The problem
Please repeat the listing in its entirety, without any alteration.

Extracted material
====

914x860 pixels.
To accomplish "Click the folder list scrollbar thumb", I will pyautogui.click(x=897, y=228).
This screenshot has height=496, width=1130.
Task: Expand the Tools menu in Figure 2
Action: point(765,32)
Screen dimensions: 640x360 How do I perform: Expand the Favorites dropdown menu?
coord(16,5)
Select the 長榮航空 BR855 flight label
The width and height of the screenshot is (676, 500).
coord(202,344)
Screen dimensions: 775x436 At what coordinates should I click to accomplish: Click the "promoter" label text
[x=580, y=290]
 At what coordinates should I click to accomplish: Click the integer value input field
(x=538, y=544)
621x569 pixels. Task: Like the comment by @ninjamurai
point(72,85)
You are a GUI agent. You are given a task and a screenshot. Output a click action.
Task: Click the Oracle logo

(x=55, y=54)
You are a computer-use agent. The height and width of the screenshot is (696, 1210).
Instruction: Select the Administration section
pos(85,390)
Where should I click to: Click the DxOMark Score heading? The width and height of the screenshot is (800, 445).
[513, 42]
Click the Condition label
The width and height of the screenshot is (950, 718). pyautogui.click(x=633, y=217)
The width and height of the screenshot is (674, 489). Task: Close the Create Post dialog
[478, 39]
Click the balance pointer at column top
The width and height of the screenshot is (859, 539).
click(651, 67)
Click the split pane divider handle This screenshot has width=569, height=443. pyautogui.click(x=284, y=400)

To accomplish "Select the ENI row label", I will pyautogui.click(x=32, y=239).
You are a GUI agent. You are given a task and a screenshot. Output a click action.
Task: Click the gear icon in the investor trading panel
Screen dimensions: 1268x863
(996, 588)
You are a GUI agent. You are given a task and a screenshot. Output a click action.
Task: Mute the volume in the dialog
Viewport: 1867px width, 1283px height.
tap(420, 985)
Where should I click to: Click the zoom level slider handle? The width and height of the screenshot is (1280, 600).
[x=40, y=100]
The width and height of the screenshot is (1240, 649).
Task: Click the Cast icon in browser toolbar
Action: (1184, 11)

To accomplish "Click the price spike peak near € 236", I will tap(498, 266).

====

Result below
914x860 pixels.
To accomplish "Click the folder list scrollbar thumb", I will pyautogui.click(x=897, y=228).
This screenshot has height=496, width=1130.
Task: Expand the Tools menu in Figure 2
Action: point(765,32)
Screen dimensions: 640x360 How do I perform: Expand the Favorites dropdown menu?
coord(16,5)
Select the 長榮航空 BR855 flight label
The width and height of the screenshot is (676, 500).
coord(202,344)
Screen dimensions: 775x436 At what coordinates should I click to accomplish: Click the "promoter" label text
[x=580, y=290]
 At what coordinates should I click to accomplish: Click the integer value input field
(x=538, y=544)
621x569 pixels. Task: Like the comment by @ninjamurai
point(72,85)
You are a GUI agent. You are given a task and a screenshot. Output a click action.
Task: Click the Oracle logo

(x=55, y=54)
You are a computer-use agent. The height and width of the screenshot is (696, 1210).
Instruction: Select the Administration section
pos(85,390)
Where should I click to: Click the DxOMark Score heading? The width and height of the screenshot is (800, 445).
[513, 42]
Click the Condition label
The width and height of the screenshot is (950, 718). pyautogui.click(x=633, y=217)
The width and height of the screenshot is (674, 489). Task: Close the Create Post dialog
[478, 39]
Click the balance pointer at column top
The width and height of the screenshot is (859, 539).
click(651, 67)
Click the split pane divider handle This screenshot has width=569, height=443. pyautogui.click(x=284, y=400)

To accomplish "Select the ENI row label", I will pyautogui.click(x=32, y=239).
You are a GUI agent. You are given a task and a screenshot. Output a click action.
Task: Click the gear icon in the investor trading panel
Screen dimensions: 1268x863
(996, 588)
You are a GUI agent. You are given a task and a screenshot. Output a click action.
Task: Mute the volume in the dialog
Viewport: 1867px width, 1283px height.
tap(420, 985)
Where should I click to: Click the zoom level slider handle? The width and height of the screenshot is (1280, 600).
[x=40, y=100]
The width and height of the screenshot is (1240, 649).
Task: Click the Cast icon in browser toolbar
Action: (1184, 11)

To accomplish "Click the price spike peak near € 236", I will tap(498, 266).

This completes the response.